The main problem I see with the plot is the 2 principle women. Clearly, Ronda is groomed as the right woman to tame Jeff. Although she is clearly characterized as a "bad" girl, Jeff has a checkered recent past himself, having shot at least 5 men in the US or Yukon, and having stolen his cattle back from Gannon. Ironically, soon after Jeff changes from anti-hero to hero, Rhonda makes a similar change in running into the street to warn Jeff of Gannon's impending ambush. She dies as a result and Jeff asks her why she didn't just look out for herself(his supposedly just abandoned creed!).

It's clear that Corine Calvert, as Renee, just doesn't make a credible substitute for the dead Ronda, in Jeff's mind. Yet, the apparent implication of the parting scene is that they get together, even though Jeff never visibly gives her a kiss or hug. Her image as a good, if naive, young woman is somewhat compromised by her job in Rhonda's saloon of bumping miners weighting their gold dust, pushing the spilled dust on the floor and recovering it later. I'm also very unclear about her relationship with Rube Morris, a middle aged miner who followers her around and works a claim with her.(He's not her father).

Another problem is the amateurish handling of the gun fight between Jeff and Gannon's gang. If Gannon had any skill at all with a pistol, he should have killed or seriously wounded Jeff under that boardwalk, before Jeff did the same to him. And how did Jeff's badly shot up right hand suddenly become well enough to shoot a pistol with apparent ease? I also wonder what Jeff and friends did to help save the avalanche victims. They were much too far away to pull them out alive from under the snow. And why weren't most of Ronda's pack horses and mules also buried by the avalanche?

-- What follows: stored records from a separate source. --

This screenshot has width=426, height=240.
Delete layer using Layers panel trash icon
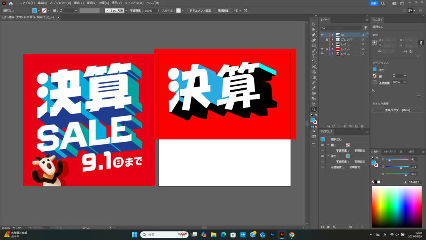pos(362,125)
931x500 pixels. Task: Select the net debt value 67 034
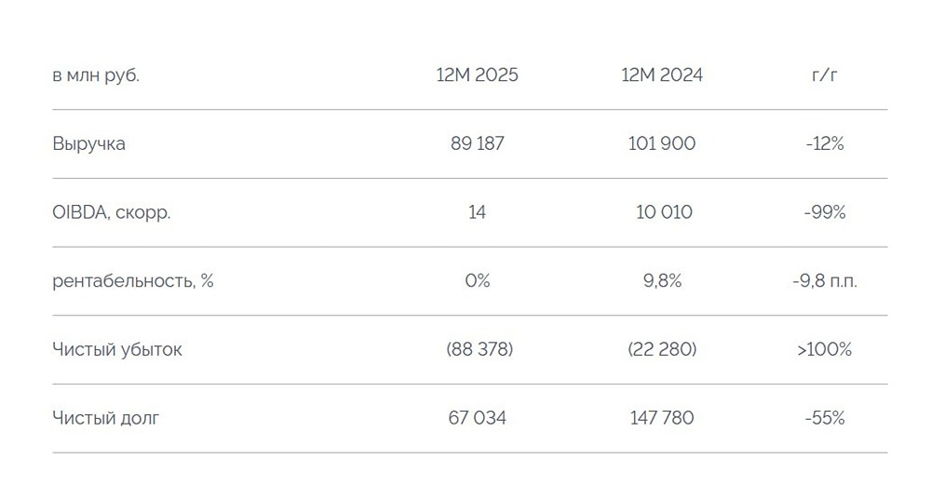pos(477,418)
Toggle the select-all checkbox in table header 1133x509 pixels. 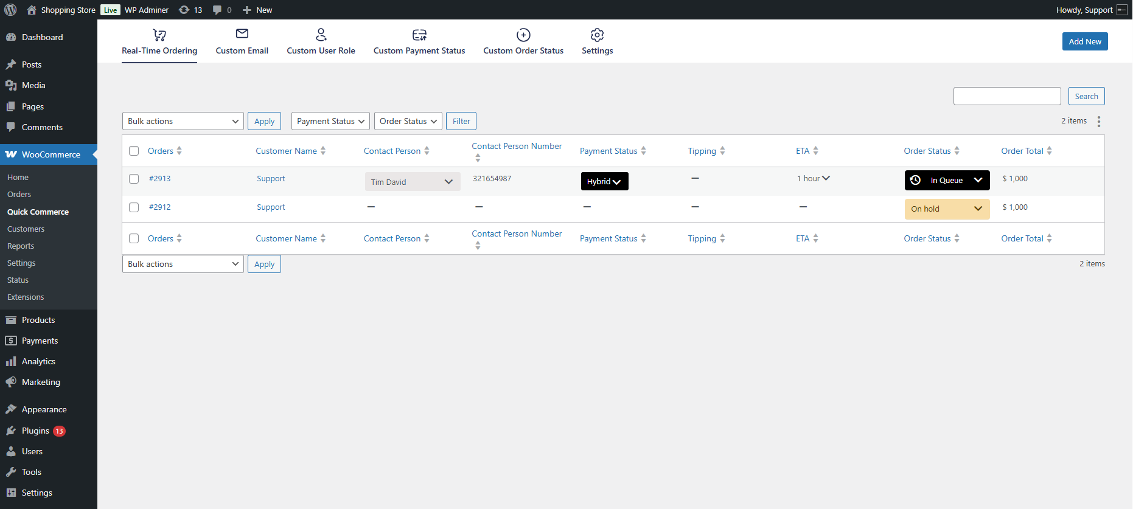click(134, 151)
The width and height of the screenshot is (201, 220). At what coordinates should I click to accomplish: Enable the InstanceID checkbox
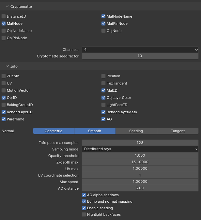tap(4, 16)
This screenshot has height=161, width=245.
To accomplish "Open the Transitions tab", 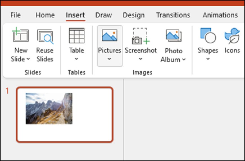I will 173,15.
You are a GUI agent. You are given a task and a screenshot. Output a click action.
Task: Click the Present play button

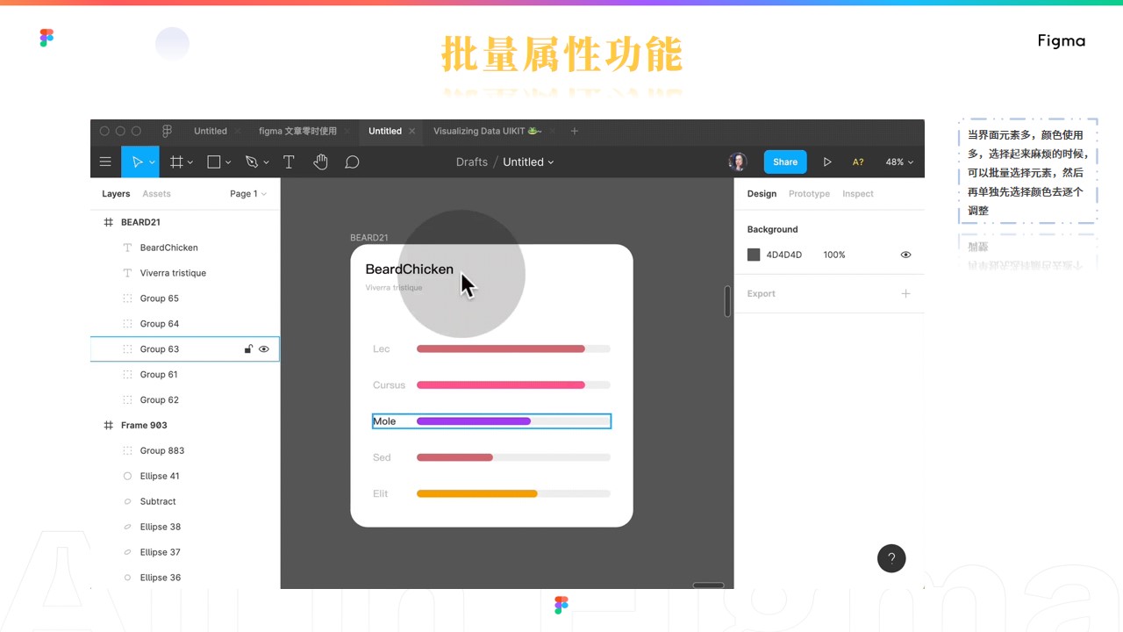826,162
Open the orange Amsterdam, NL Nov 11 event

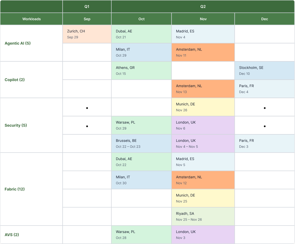pyautogui.click(x=203, y=52)
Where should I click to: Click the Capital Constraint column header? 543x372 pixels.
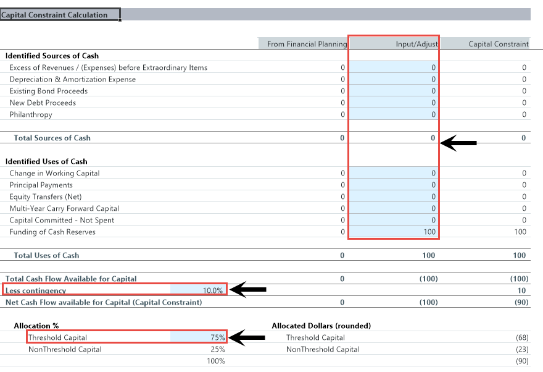[486, 44]
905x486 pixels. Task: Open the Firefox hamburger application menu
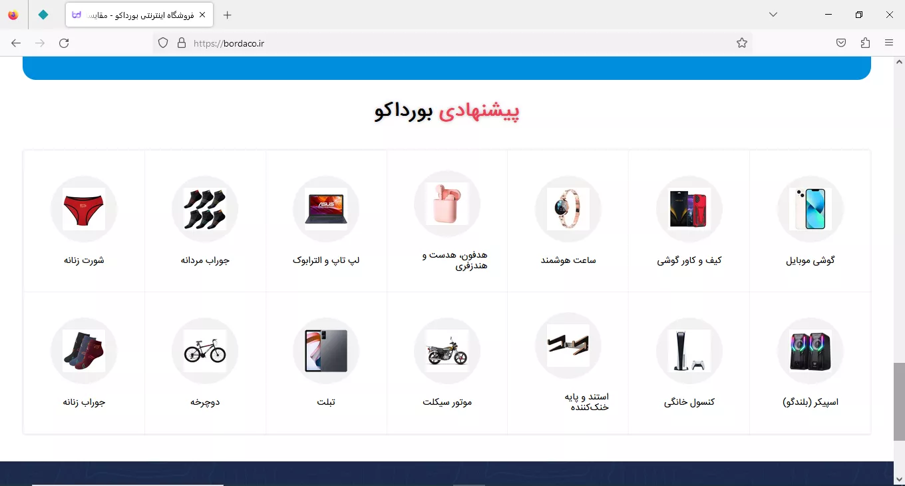pyautogui.click(x=889, y=43)
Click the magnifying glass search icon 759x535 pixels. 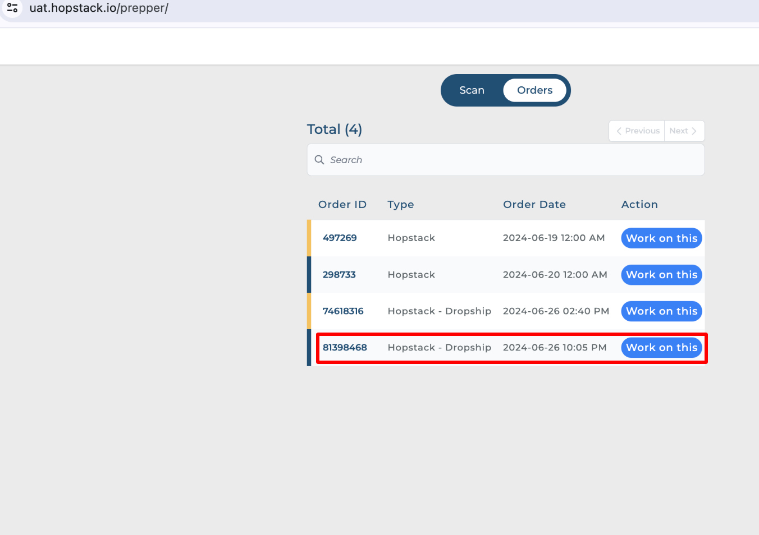click(x=319, y=160)
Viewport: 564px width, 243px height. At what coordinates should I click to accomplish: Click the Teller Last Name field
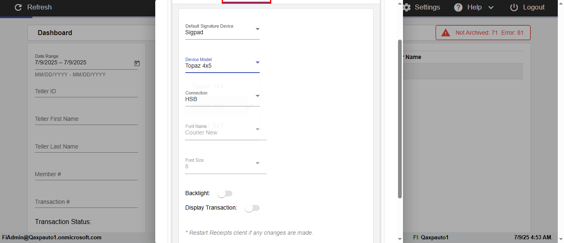pyautogui.click(x=86, y=147)
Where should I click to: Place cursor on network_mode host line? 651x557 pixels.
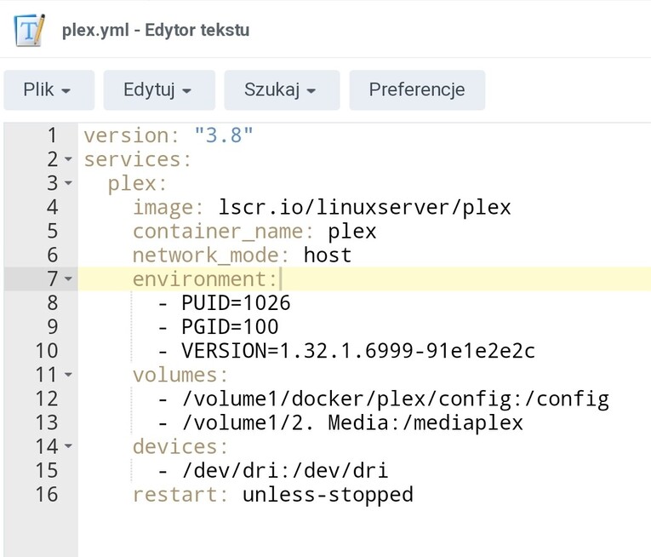pyautogui.click(x=242, y=256)
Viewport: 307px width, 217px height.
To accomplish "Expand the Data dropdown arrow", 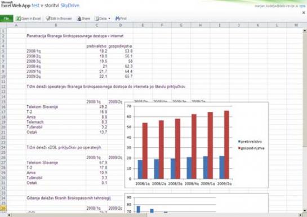I will pos(109,19).
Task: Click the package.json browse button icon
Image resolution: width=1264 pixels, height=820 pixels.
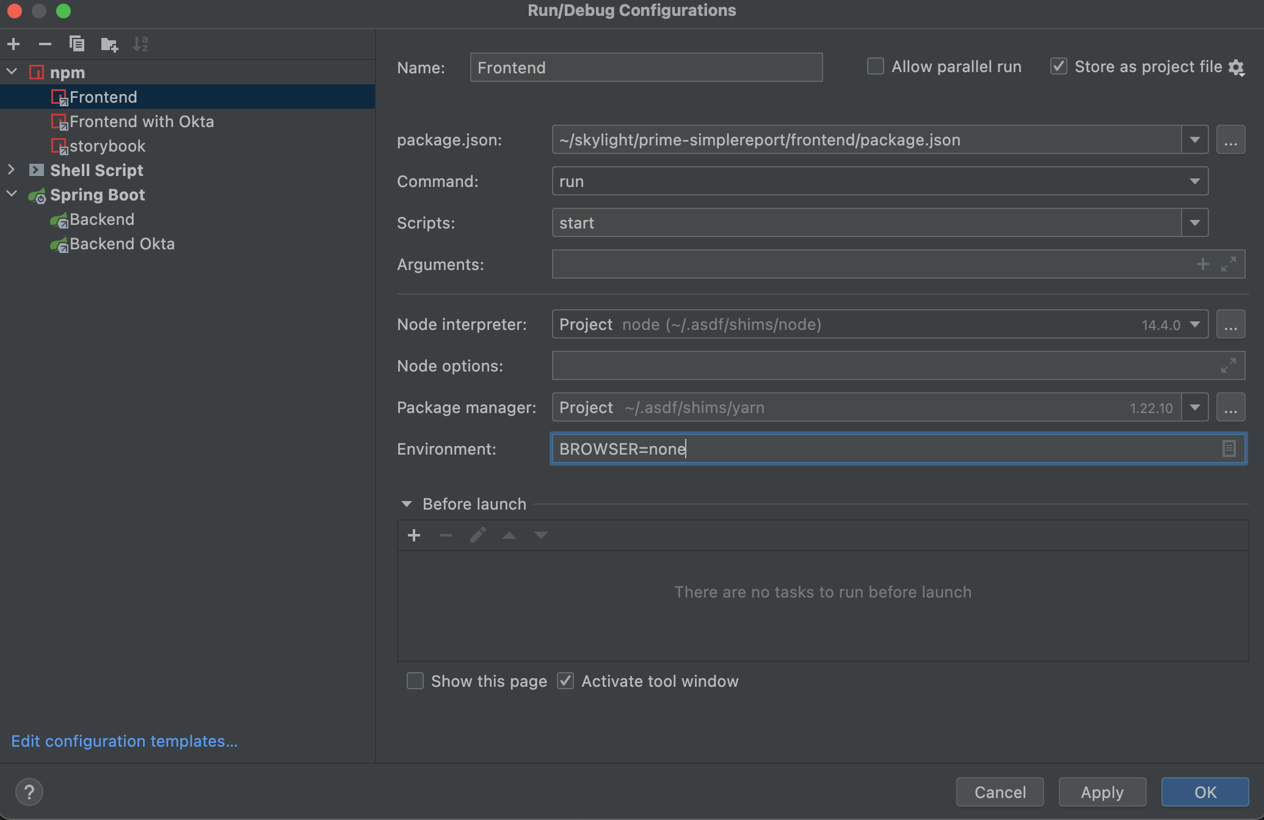Action: tap(1232, 139)
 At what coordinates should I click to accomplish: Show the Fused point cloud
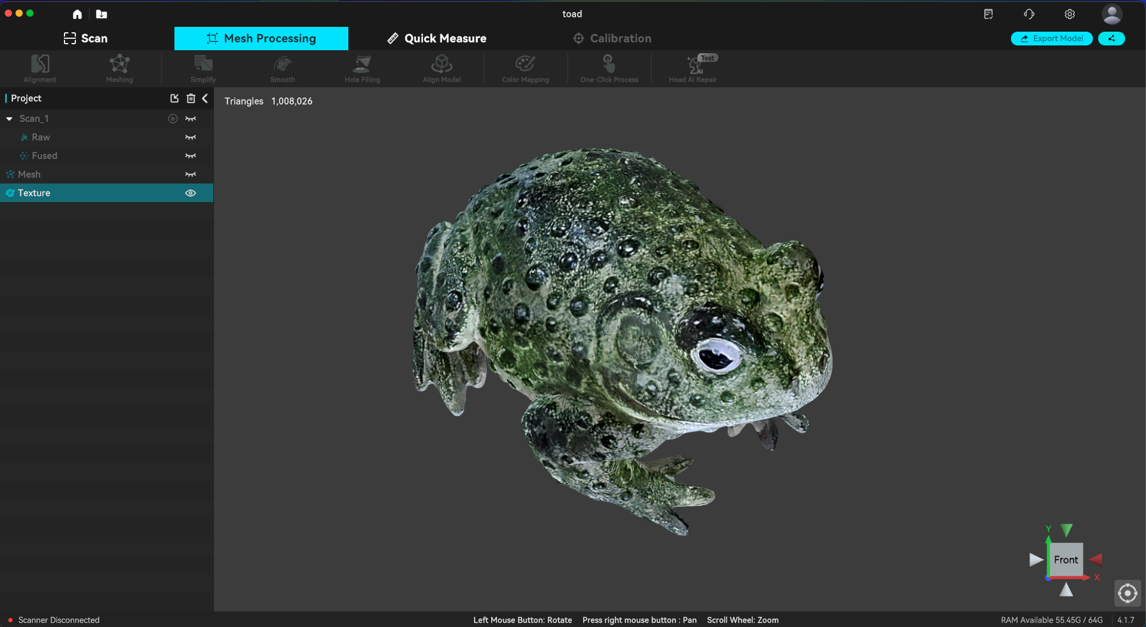pos(191,156)
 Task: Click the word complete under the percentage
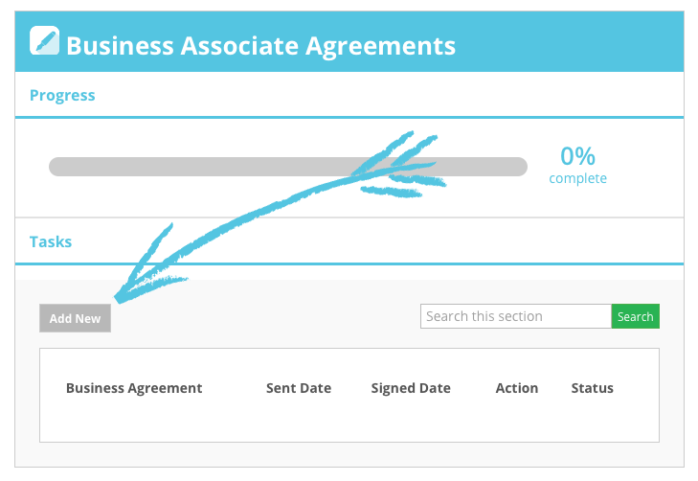[x=577, y=178]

You will see a host of probably nameless but familiar faces among the miners and Gannon's gang. The sequences shot in the Canadian Rockies provide a breathtaking backdrop to the action. All-in-all, a very entertaining western, with most of the major flaws concentrated at the end. No doubt, this film takes some great liberties with history and geography, especially, the part taking place in the Canadian Yukon, which was in fact much tamer than the US Skagway.